Bess made a number of these BLAH BLAH BLAH tea towels for Christmas presents following Greta Thunberg climate emergency speech. It’s hard to think of things to make for people that isn’t adding to a mounting pile of unwanted/unnecessary gifts but tea-towels always go down well with Bess’s loved ones, and other than the bondaweb used to glue the letters down before sewing all the fabrics came from her stash.
On another year Bess used linen duck interlining and embroidered reflective robots on the corner.
It’s lovely when you visit the houses years down the line and they are still using the tea-towels (if a little stained/worn!)

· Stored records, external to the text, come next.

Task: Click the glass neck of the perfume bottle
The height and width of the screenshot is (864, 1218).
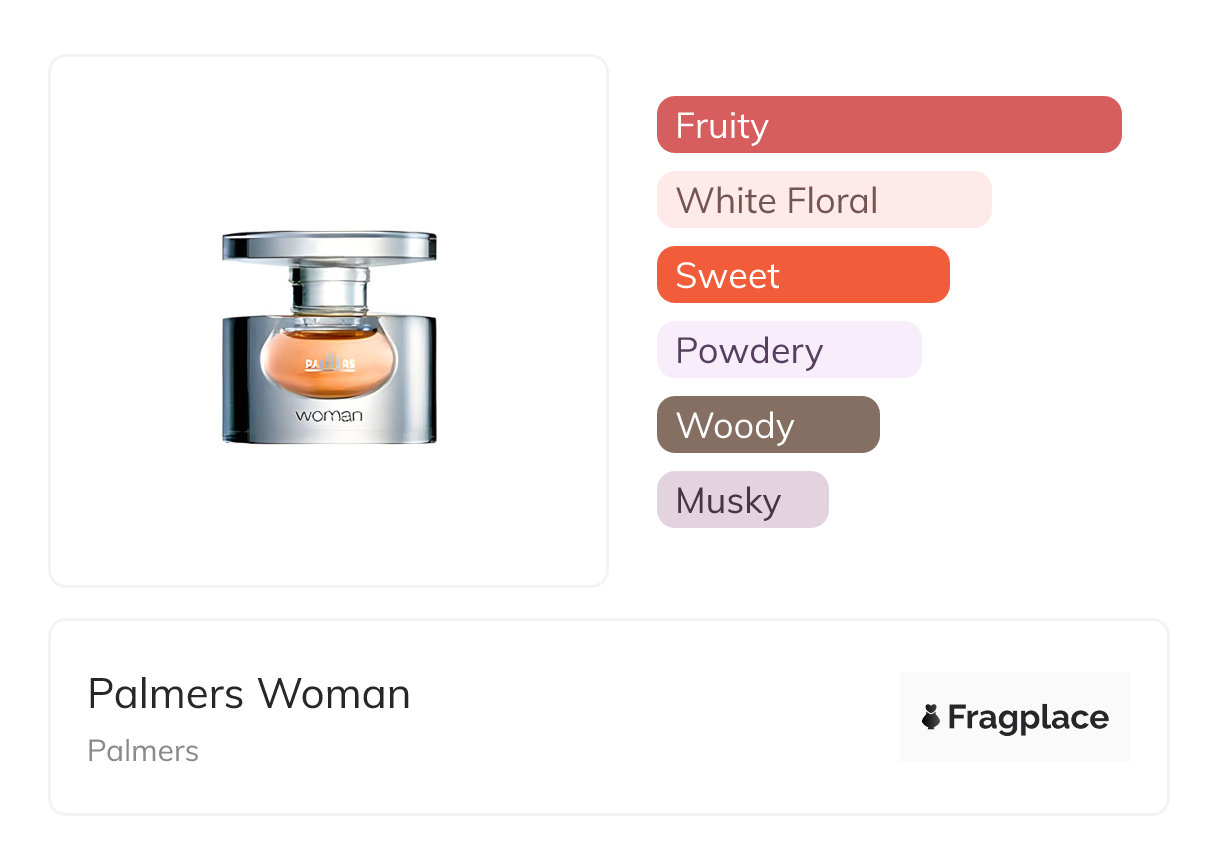Action: click(329, 290)
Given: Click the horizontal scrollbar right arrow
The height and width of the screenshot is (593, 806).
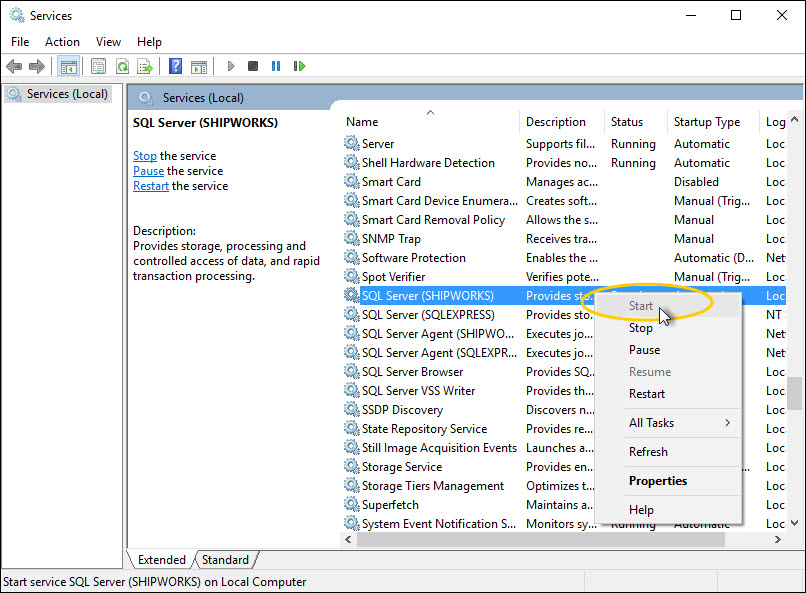Looking at the screenshot, I should 779,539.
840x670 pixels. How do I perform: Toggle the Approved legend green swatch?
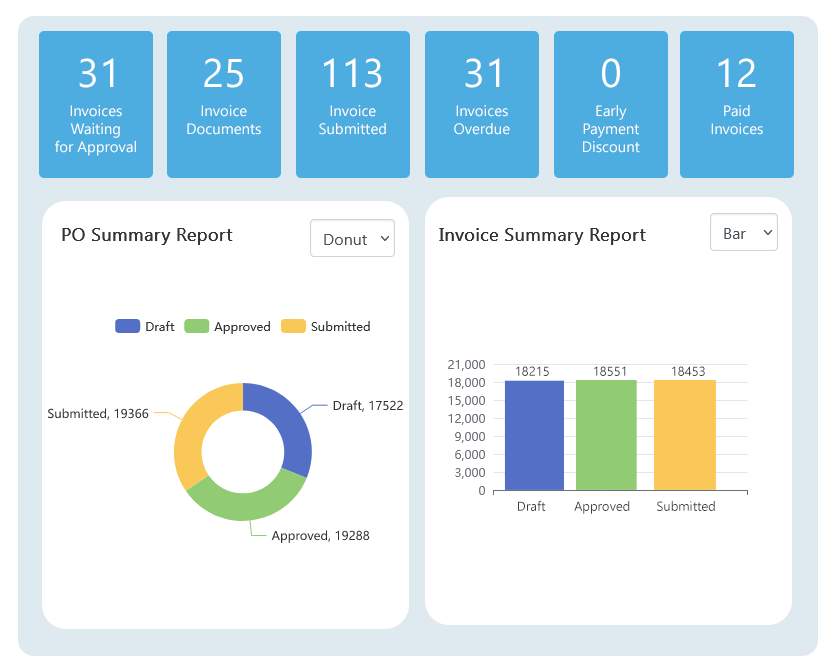click(197, 326)
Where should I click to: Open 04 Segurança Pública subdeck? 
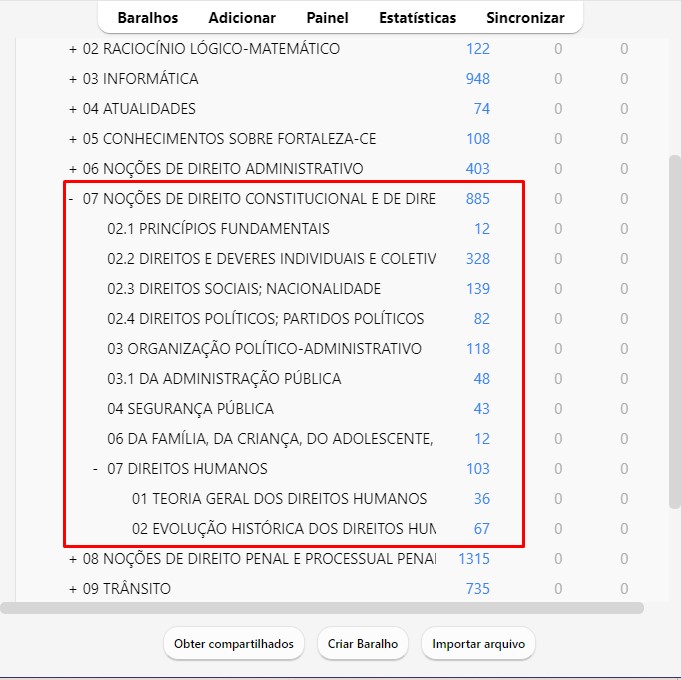coord(190,409)
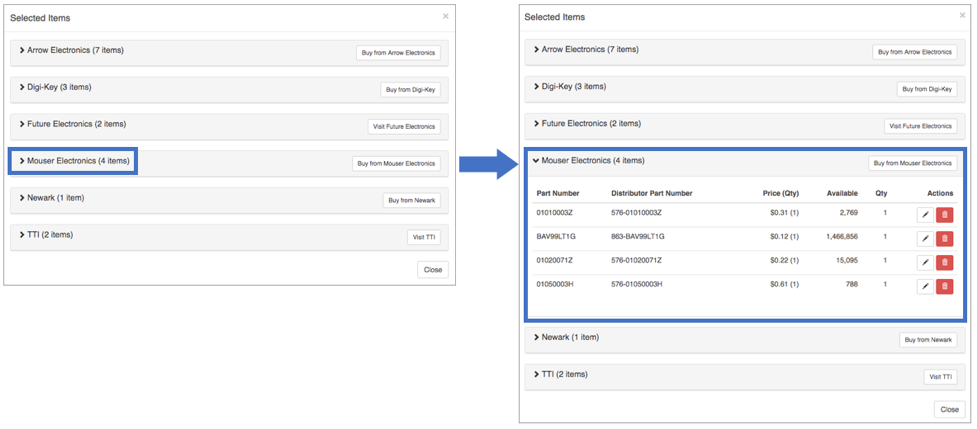977x429 pixels.
Task: Click Distributor Part Number column header
Action: point(651,193)

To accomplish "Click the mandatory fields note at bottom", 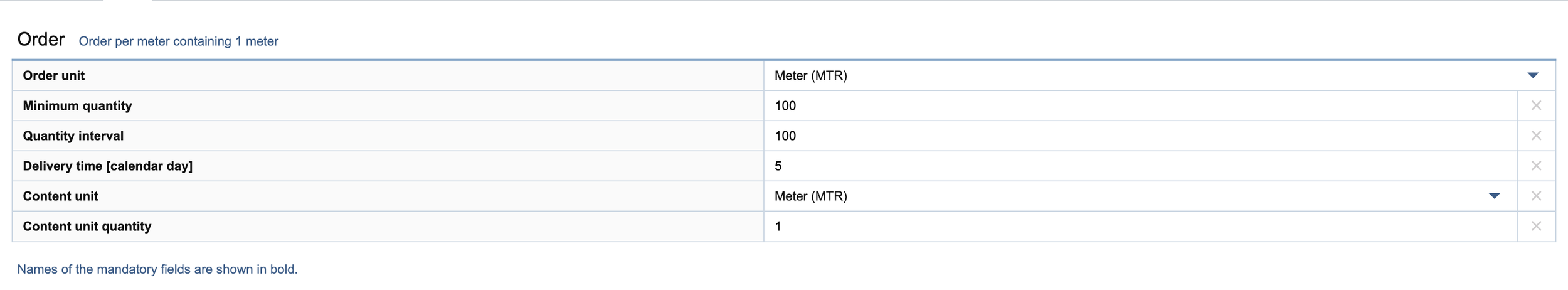I will pyautogui.click(x=157, y=269).
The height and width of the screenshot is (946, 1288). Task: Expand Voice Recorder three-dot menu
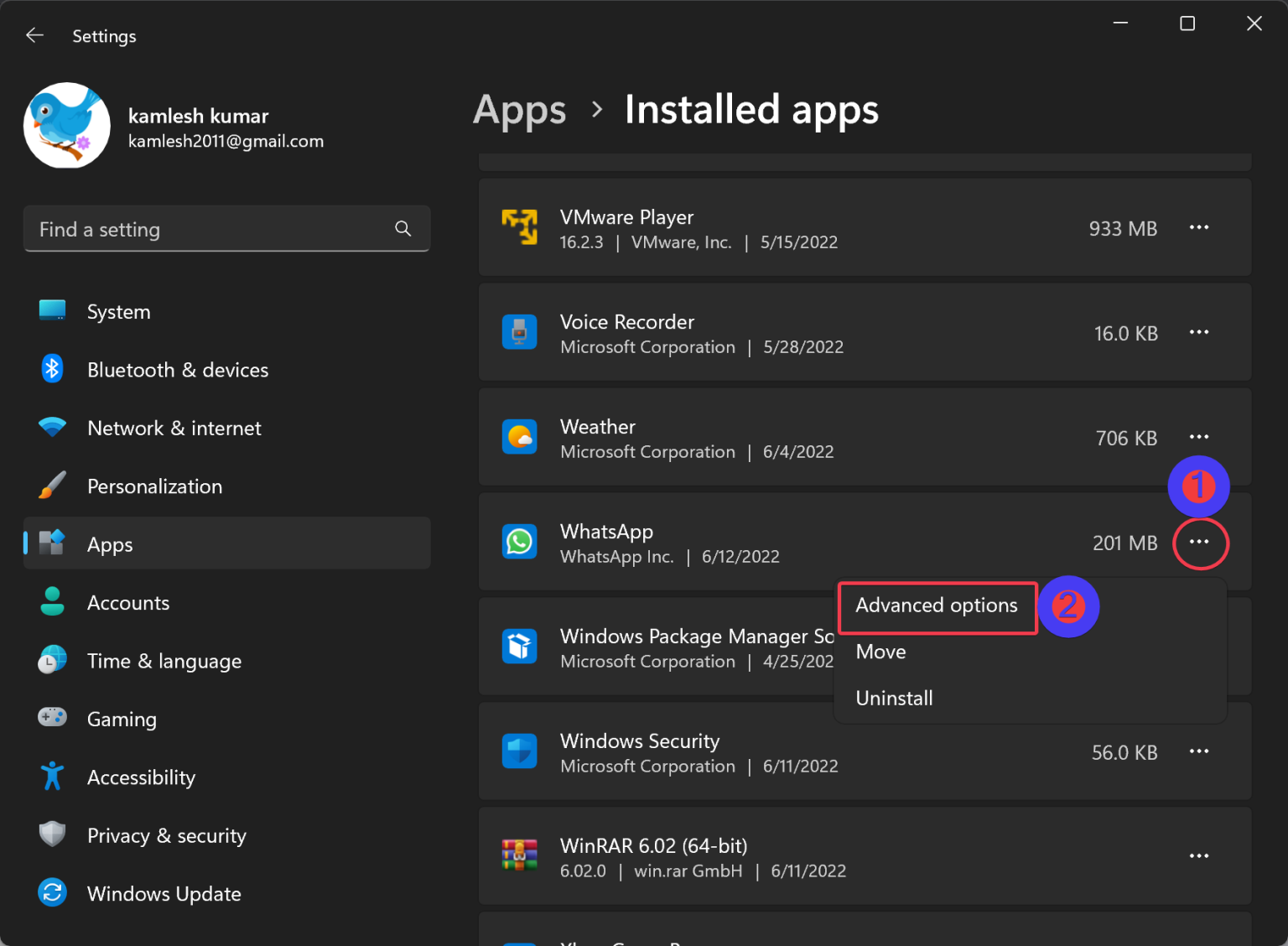pos(1198,333)
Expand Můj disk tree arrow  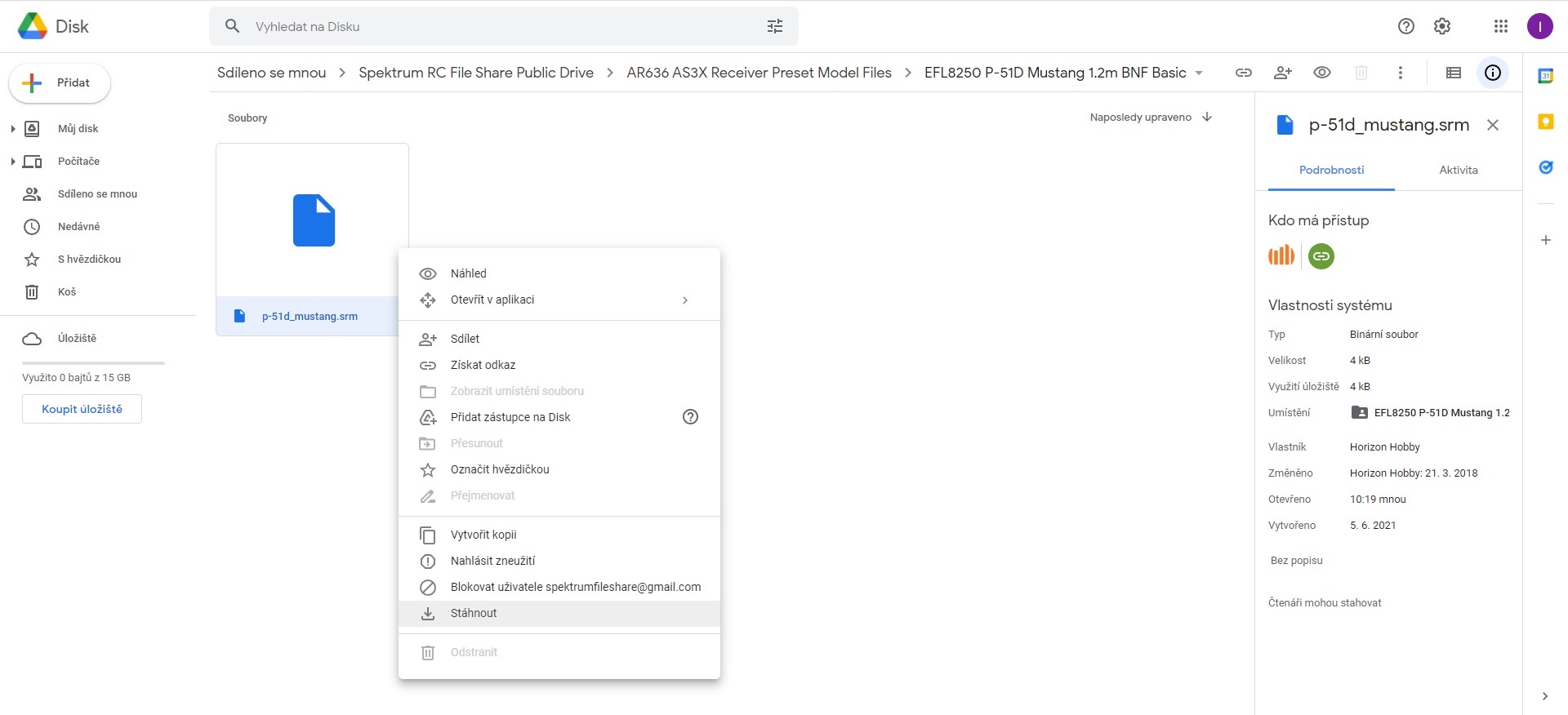13,129
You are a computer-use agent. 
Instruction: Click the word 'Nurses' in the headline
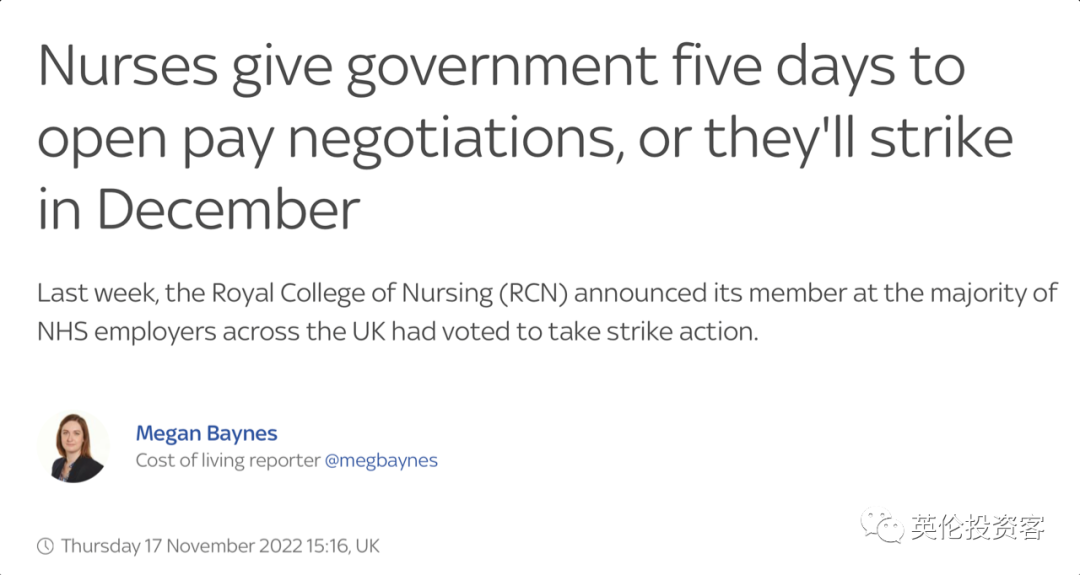pos(127,67)
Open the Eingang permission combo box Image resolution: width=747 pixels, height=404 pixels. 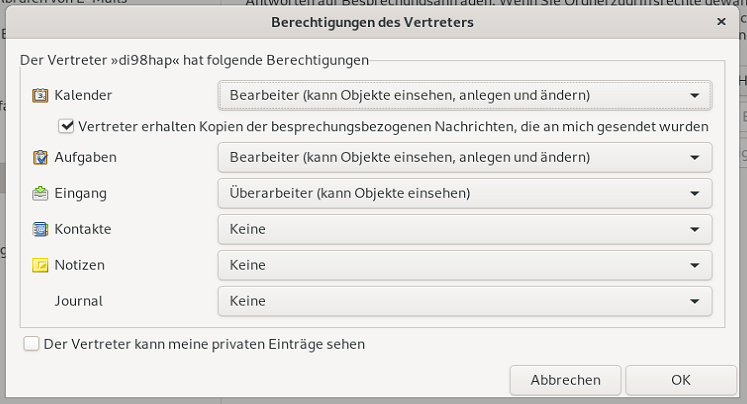pyautogui.click(x=464, y=193)
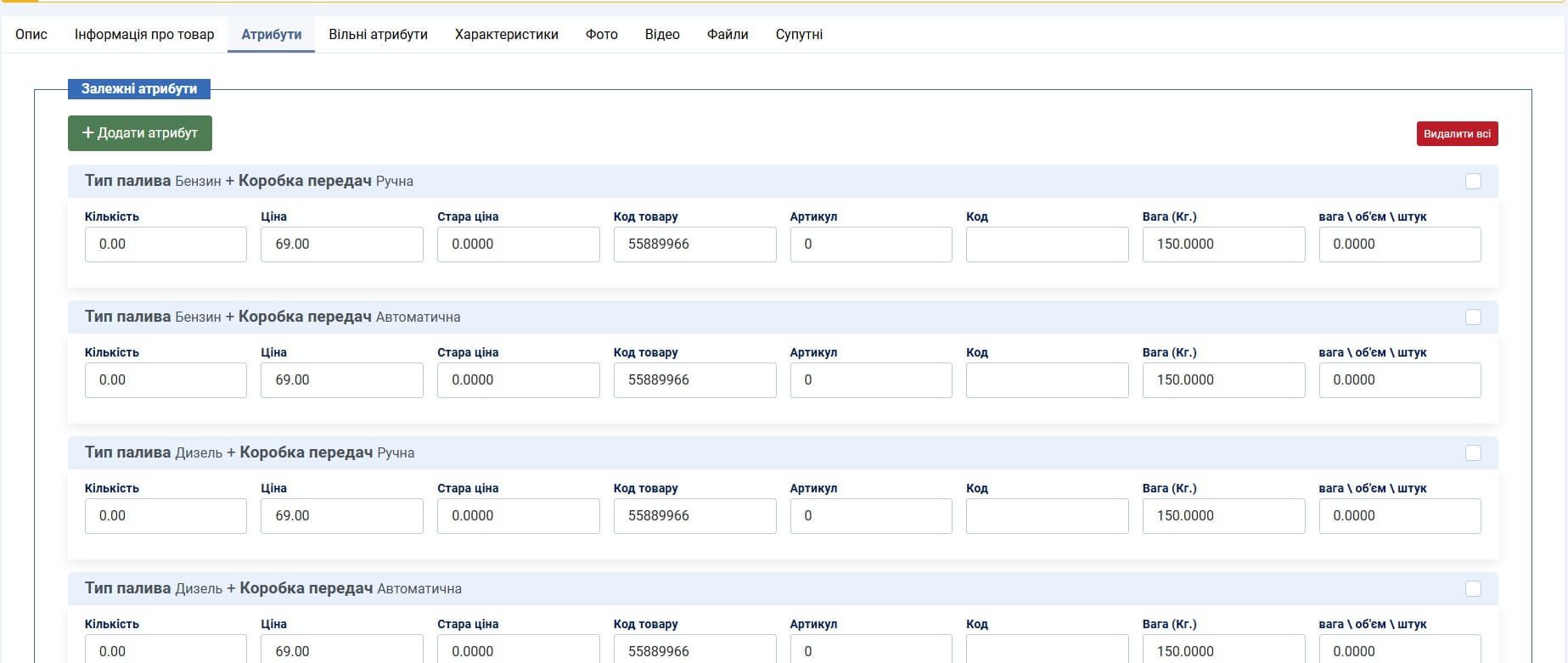Click the green Додати атрибут button
Screen dimensions: 1568x663
click(140, 133)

Brigid grabbed this superbly popular watercolour print lightweight linen for this Butterick 6784 maxi dress and it works BEAUTIFULLY. The linen works really well with this balloon skirt as it holds the shape without being stiff. Buying the right fabric for the right pattern is half the skill and we will always advise if you are unsure about the suitability of a particular fabric for a project. This dress oozes such wonderfully summery goodness it’s impossible not to love.
Annie made up this fabulous wool mix brown bouclé bobble jersey using New Look 6636 pattern, being made in a heavy jersey it is both warm, comfortable and super stylish – ticking ALL the boxes of a No1 make. The jersey knit is a mix of wool, cotton and viscose, it doesn’t have a great deal of stretch to it so works very well for this style of untailored blazer, it also means the button holes and pockets go on without stretching out (they are interfaced), and the whole thing just oozes effortless style.
Anne made this fabulous statement abstract print designer linen dress using Vogue 9112 pattern – the collar and loose cut is just PERFECT for a fun summery dress for all occasions. WE love. We want. Prints like this don’t come along often but we buy them whenever we can.
Anne bought this unusual chevron knit for her amazing (accidental) faux jumpsuit, It’s actually a bodysuit and seperate cropped trousers. Anne adapted the bodysuit was adapted from an ancient pattern for a polo-neck sweater and the cropped trousers were copied from a bought pair. She says “It took quite a while to copy the dimensions, but I really like the wide flare and the angled hem, so I persevered. It was worth the effort because this is the third pair of trousers I have made from the pattern”.
The waistband was from a scrap of black scuba – very comfortable! Though she says the outfit looks more flattering with a wide belt.
Anne and her husband visited the shop in the summer, he was wearing these brilliantly bright and cheerful trousers and they bought the parrot digital print jersey to go with them – such a fun and cheerful outfit!
I am not sure which pattern Anne used but it looks like the Burda pattern I make up frequently -Burda 6602 (highly recommended). Anne used a small piece of turquoise cotton rib for the neck binding and pocket. We stock this pattern.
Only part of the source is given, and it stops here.